▶ [Aim]:
Could you copy the material from its beginning through the line containing "pos(768,86)", swapping "Share" for "Export" and changing nothing else? Omit the pictures from your copy.

──────── Exercise inputs ────────

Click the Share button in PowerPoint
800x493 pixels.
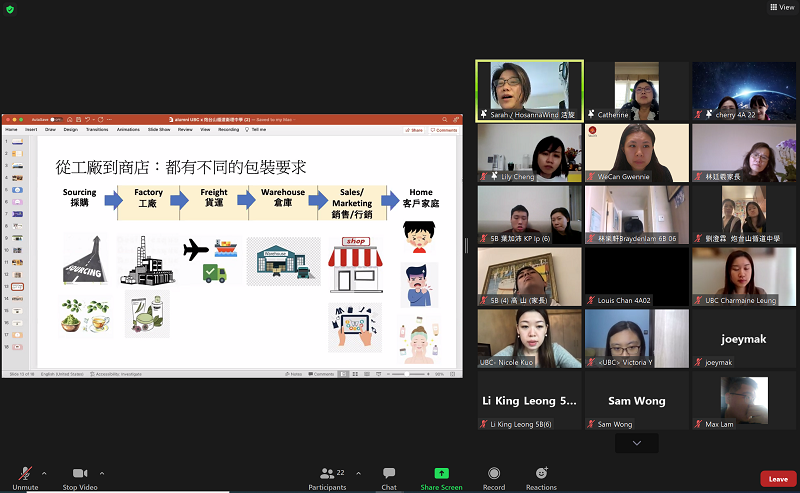[x=414, y=130]
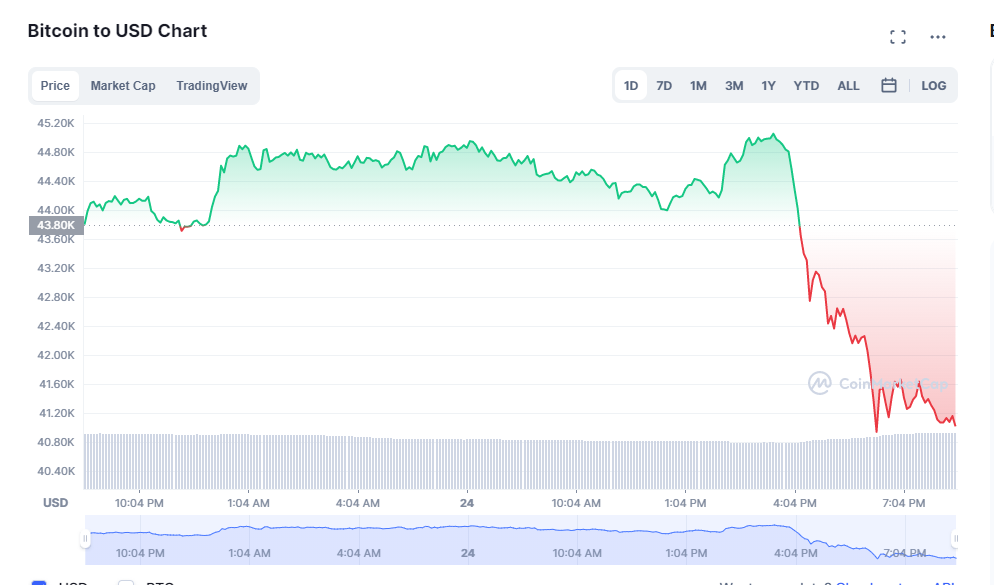Show the 1Y price history
The height and width of the screenshot is (585, 994).
pos(768,86)
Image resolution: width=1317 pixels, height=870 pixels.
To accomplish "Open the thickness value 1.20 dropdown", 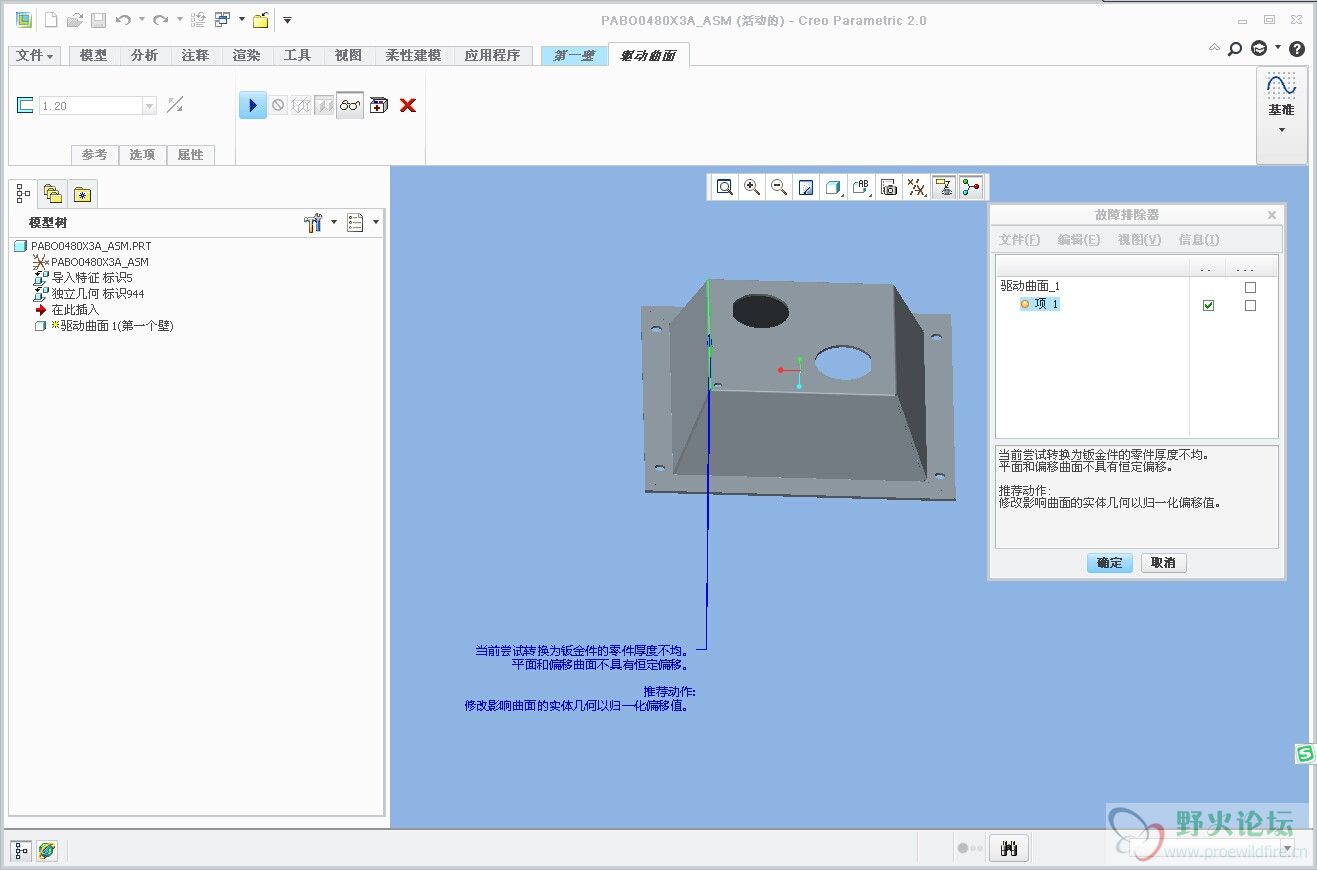I will pyautogui.click(x=150, y=106).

────────

▶ [Output]:
Click the Export button in PowerPoint
800x493 pixels.
[x=414, y=130]
Show the 1Y price history
The height and width of the screenshot is (585, 994).
pos(768,86)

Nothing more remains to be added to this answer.